COMPITO 1: Ricopia alla lettera un passo del testo sull'umanità perduta dell'Italia: parti dalle parole che contengono "Non mi soffermo nel" e fermati dopo "di vederli tutti.".
COMPITO 2: Nel testo sull'umanità perduta dell'Italia si cita il panettiere che pesa il pane ancora caldo. Spiega in una-tre frasi perché questo gesto viene presentato come un furtarello.
COMPITO 3: Per favore, prosegui il testo sull'umanità perduta dell'Italia a partire dall'ultima frase riportata.
══ ESTRATTO DEL TESTO ══
L’Italia e la sua perduta umanità
Da ragazzo sono cresciuto nel mito che l’Italia fosse il paese dell’ospitalità, della solidarietà cattolica, della responsabilità e del timore di essere tacciati nella Società come “debitore” o peggio come “mascalzone”.
I miti purtroppo si infrangono ed ora seguendo i fatti di cronaca, complice il mese festivo, ci si accorge che l’Ialia non è più terra di sentimento piuttosto è diventata terrà di arrembaggio.
Non mi soffermo nel richiamare gli illuminanti esempi della Casta dalle mille teste: politici, professionisti, medici, imprenditori, sindacalisti queste sono le categorie che hanno beneficiato di un libro sul tema; non mi soffermo sui quotidiani esempi che vanno dallo scontrino fiscale non stampato, al furtarello del panettiere che ti pesa il pane ancora caldo (quindi più pesante), per arrivare all’autista che ti consegna un biglietto per il Lido già smarcato per appropriarsi di un euro della corsa…questi siamo in grado di vederli tutti.
═══
══ RIGHE FORNITE ══
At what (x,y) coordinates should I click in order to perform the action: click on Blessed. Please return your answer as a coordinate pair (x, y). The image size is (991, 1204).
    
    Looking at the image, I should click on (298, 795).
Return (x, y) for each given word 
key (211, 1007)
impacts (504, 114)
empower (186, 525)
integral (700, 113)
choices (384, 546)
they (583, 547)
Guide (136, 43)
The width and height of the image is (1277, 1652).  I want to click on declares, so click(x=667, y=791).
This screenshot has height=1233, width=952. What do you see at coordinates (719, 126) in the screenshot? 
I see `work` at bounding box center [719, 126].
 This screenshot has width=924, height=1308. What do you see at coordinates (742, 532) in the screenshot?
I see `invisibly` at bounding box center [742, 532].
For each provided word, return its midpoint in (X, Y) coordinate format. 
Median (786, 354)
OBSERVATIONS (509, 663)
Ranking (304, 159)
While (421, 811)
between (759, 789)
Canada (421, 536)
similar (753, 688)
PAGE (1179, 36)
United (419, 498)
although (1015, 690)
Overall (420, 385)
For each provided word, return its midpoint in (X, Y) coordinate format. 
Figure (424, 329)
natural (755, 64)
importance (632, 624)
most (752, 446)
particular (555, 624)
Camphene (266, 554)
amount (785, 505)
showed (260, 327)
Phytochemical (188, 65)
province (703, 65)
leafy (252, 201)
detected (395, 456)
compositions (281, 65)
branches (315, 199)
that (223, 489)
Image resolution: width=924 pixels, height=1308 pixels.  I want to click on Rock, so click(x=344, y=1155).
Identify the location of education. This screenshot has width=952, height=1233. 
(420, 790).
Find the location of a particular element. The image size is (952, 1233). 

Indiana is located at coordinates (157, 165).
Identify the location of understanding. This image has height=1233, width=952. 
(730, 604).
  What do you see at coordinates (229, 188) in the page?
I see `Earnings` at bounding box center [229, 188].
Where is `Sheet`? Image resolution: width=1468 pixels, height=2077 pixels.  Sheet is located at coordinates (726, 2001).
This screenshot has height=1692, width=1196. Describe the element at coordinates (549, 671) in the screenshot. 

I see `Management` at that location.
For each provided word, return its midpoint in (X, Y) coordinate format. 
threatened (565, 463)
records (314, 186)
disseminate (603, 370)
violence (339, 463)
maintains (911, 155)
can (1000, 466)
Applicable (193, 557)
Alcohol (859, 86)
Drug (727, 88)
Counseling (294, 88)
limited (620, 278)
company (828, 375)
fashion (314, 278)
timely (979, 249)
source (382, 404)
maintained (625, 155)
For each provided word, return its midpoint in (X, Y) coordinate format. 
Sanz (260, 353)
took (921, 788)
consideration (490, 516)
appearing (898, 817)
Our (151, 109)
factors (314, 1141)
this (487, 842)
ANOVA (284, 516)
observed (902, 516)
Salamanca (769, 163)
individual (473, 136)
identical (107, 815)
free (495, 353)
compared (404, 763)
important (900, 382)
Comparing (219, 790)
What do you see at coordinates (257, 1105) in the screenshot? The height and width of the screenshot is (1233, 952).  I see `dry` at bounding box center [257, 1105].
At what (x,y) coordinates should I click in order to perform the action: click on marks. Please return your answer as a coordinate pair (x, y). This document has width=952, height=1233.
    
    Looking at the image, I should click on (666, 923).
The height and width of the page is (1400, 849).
═══
RISPOSTA 1:
Non mi soffermo nel richiamare gli illuminanti esempi della Casta dalle mille teste: politici, professionisti, medici, imprenditori, sindacalisti queste sono le categorie che hanno beneficiato di un libro sul tema; non mi soffermo sui quotidiani esempi che vanno dallo scontrino fiscale non stampato, al furtarello del panettiere che ti pesa il pane ancora caldo (quindi più pesante), per arrivare all’autista che ti consegna un biglietto per il Lido già smarcato per appropriarsi di un euro della corsa…questi siamo in grado di vederli tutti.

RISPOSTA 2: Il panettiere pesa il pane quando è ancora caldo perché in quel momento è più pesante. Per questo il testo inserisce il gesto tra i furtarelli quotidiani.

RISPOSTA 3:
Vorrei riferirmi al clima di assoluta “regressione” che stiamo vivendo, non vi accorgete che si percepisce un’atmosfera da “1997 Fuga da New York”, memorabile film diretto da John Carpenter in cui si descrive una società, senza regole e senza tutele, in cui solo il “più forte è in grado di sopravvivere”?
In questo contesto provo a trovare un solo organismo dello Stato che sia ancora pulito e senza sospetto.
Ho difficoltà, credetemi.
La regressione si sconfigge con un’azione verso l’alto che sia inversamente contraria, una forza di orgoglio, una forza che purtroppo deve necessariamente cadere nella rigidità dei contenuti, che sia garantista ma meno ingenua, che sia onesta nei fatti, credibile verso i giovani, sincera verso se stessa e che porti all’alba di una nuova società italiana in cui non pensare di fuggire lontano.